Siza’s range of architectural interests remains especially broad, from residences to churches, schools, shopping centers, libraries, museums, and even, most recently, furniture. His design for the Oporto Faculty of Architecture, a monumental project, is nearing completion. This comprises several buildings placed along the banks of the River Douro in an arrangement that, according to one critic, suggests an allusion to the Acropolis. Another has noted the influence of Austrian and German architecture in this design, pointing out that Siza’s precision of scale is complemented by the architect’s "subtle understanding of the surroundings." In fact, Siza vigorously opposed a plan to construct a major automobile throughway along the riverbank, arguing that unobstructed river frontage is integral to the Faculty of Architecture’s overall design.

Among Siza’s other unusual projects are a water tower for the University of Aveiro (1988-89), designed as a reinforced concrete slab and parallel cylinder which rise out of a reflecting sheet of water, and the cylindrical meteorological center for the Barcelona Olympic Village (1989-92), built on the beach of the city’s Olympic Port. Critics admired the way in which the design for the meteorological center “has both presence and autonomy with respect to the grand dimensions of the neighbouring volumes and the scale of the Port’s quays and harbor wall.”

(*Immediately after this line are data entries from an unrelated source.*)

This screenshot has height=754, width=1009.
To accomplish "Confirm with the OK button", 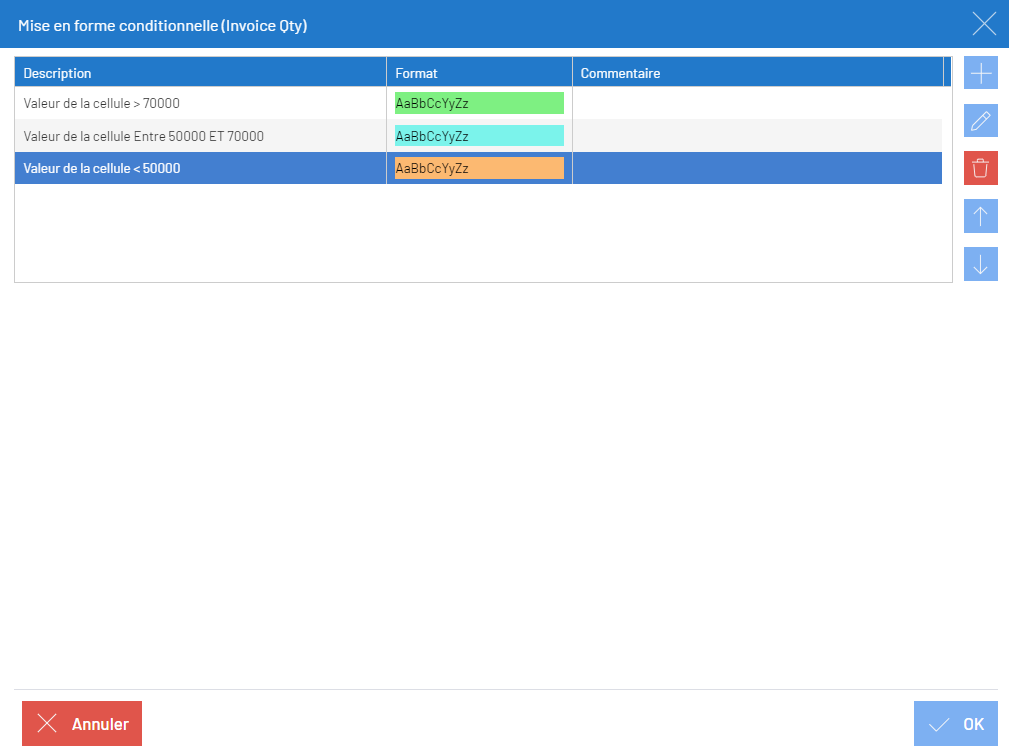I will (x=955, y=724).
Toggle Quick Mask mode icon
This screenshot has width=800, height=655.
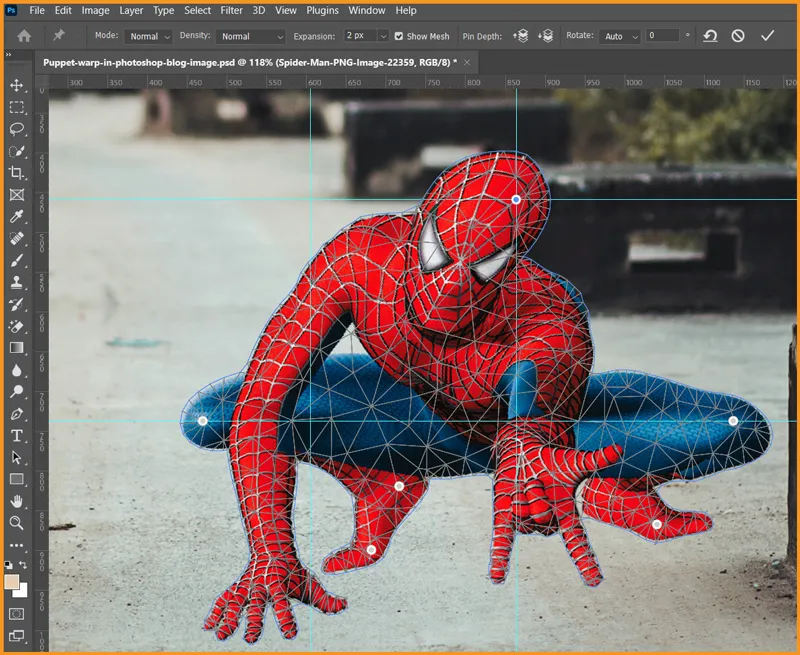tap(17, 613)
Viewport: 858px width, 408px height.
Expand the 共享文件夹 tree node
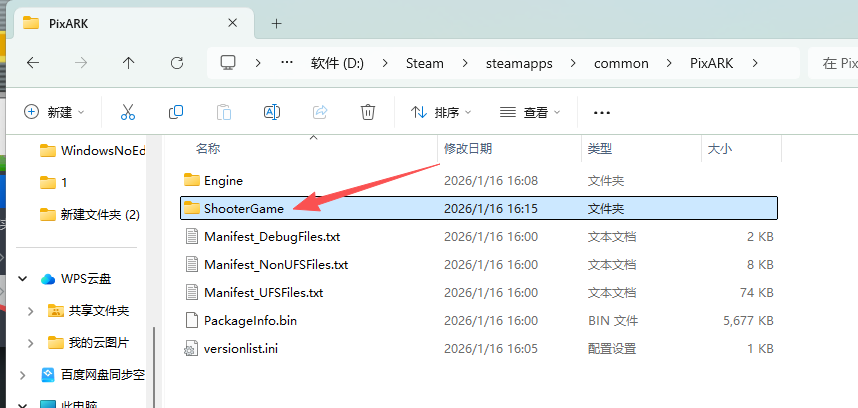point(30,311)
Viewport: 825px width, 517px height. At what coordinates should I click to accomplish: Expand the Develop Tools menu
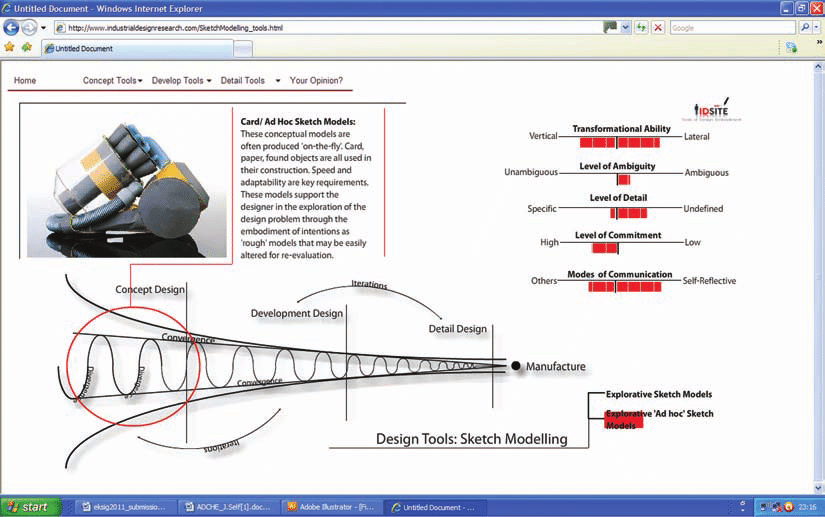click(x=181, y=81)
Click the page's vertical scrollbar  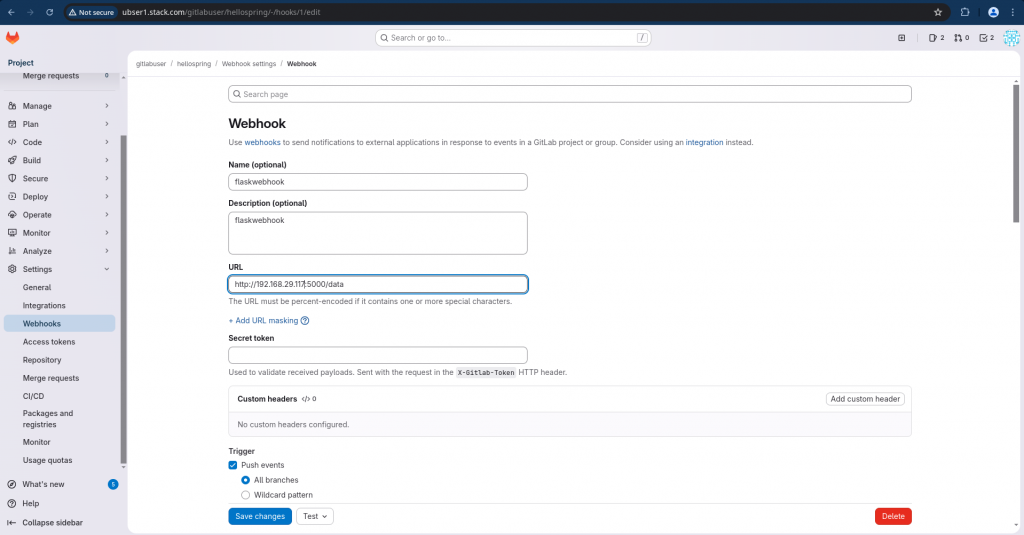[1018, 150]
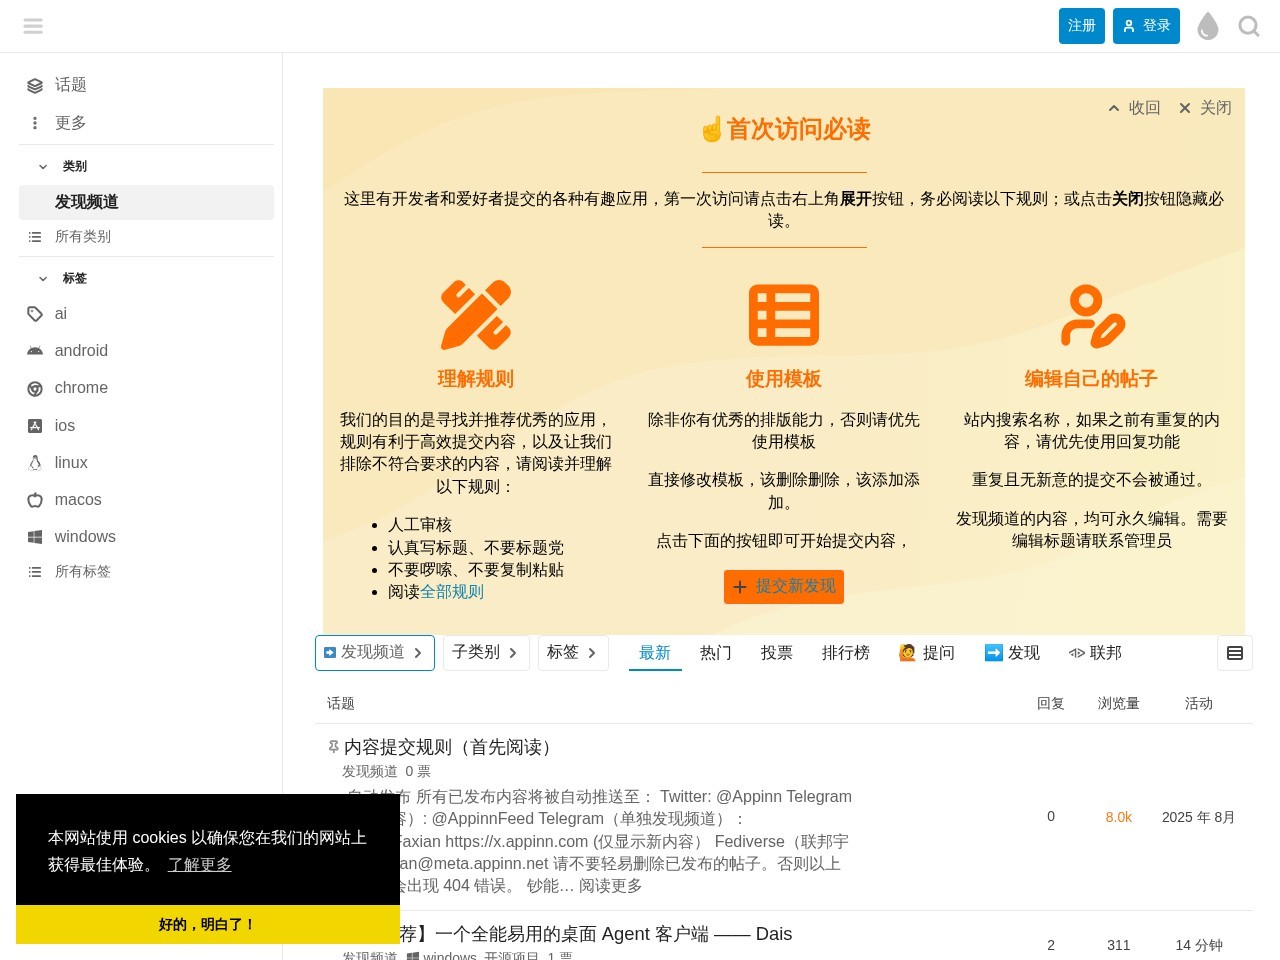Click the topic list layout icon
1280x960 pixels.
[x=1235, y=653]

Other projects of the late 1980s and early 1990s include La Defensa Cultural Centre, Madrid (1988); the Museum of Contemporary Art, Santiago de Compostela, Spain (1988-93); the Rector’s Office and Law Library for the University of Valencia (1990); the Vitra office furniture factory, Weil-am-Rhein, Germany (1991); and the Contemporary Art Museum, Casa de Serralves, Oporto (1991).

 

One of Siza’s most important ongoing projects is the reconstruction of Lisbon’s historic Chiado district. This area, the principal civic and commercial space for the neighborhood, was heavily damaged by fire in 1988. Seventeen buildings had to be redesigned based on historic plans. The project was complicated by damage from tunnel excavation under the site, which badly weakened the foundations of several buildings, especially the ancient ruins of the Carmo Convent. Siza has been active in seeking solutions for this damage.

International Renown

In addition to his major design projects, Siza remains deeply committed to teaching. He has participated in numerous conferences and seminars throughout Europe, North and South America, and Japan. He has been a visiting professor at the Ecole Polytechnique of Lausanne, the University of Pennsylvania, the Los Andes School, the University of Bogota, and Harvard University’s Graduate School of Design as Kenzo Tange Visiting Professor. He continues to teach at the Oporto School of Architecture.

Siza’s distinguished work has been widely recognized. In 1982, he was awarded the Prize of Architecture from the Portuguese Department of the International Association of Art Critics, and in 1987 he received an award from the Portuguese Architects Association. In 1988, Siza received the Gold Medal for Architecture from the Colegio de Architectos, Madrid, the Gold Medal from the Alvar Aalto Foundation, the Prince of Wales Prize in Urban Design from Harvard University, and the European Architectural Award from the EEC/Mies van der Rohe Foundation, Barcelona. In 1992, he was awarded the prestigious Pritzker Prize from the Hyatt Foundation of Chicago, for lifetime achievement. That same year, Siza was also named Doctor Honoris Causa at the University of Valencia. In 1993, he won the National Prize of Architecture from the Portuguese Architects Association and was named Doctor Honoris Causa at the Ecole Polytechnique Federal de Lausanne. In 1996, he received the honorary title of Fellow, American Institute of Architects.